This is an historic time for the world, as the coronavirus (COVID-19) pandemic ravages hundreds of thousands of people from nearly every continent on the planet. Governments have issued shelter-in-place warnings, restricted social gatherings and strongly encouraged frequent handwashing, social distancing and mandated reductions to in-office employment. As the world seemingly pauses to “flatten the curve,” the hospital systems are ramping up to handle the influx of COVID-19 patients.
Johns Hopkins University and Medicine has a live map of COVID-19 positive cases. As of March 24, 2020, there have been 410,000 documented cases of COVID-19 globally and 18,300 related deaths.

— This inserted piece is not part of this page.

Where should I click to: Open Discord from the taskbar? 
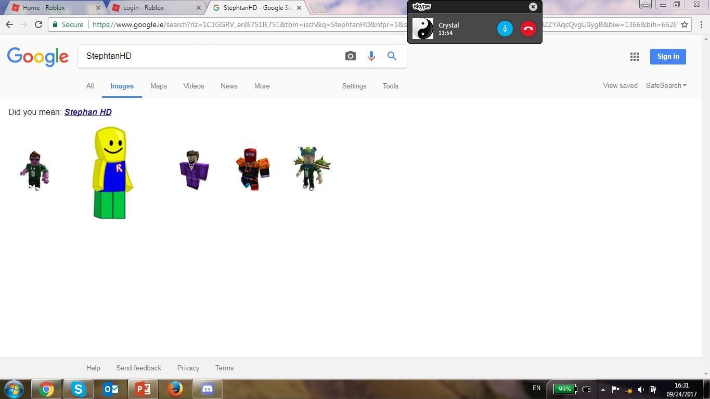(208, 389)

A data analysis by USA Today in early March found that America’s coronavirus trajectory was trending towards similar numbers to the dire state of Italy where there have been nearly 70,000 recorded coronavirus cases and 6,800 deaths to date. One projection estimated as many as 214 million people in the United States may be infected with coronavirus over the course of the epidemic with as many as 20 million required hospitalizations. The United States, according to the American Hospital Association, has 924,000 hospital beds, of which 98,000 can be used for intensive care. There’s a clear gap in anticipated demand and available beds.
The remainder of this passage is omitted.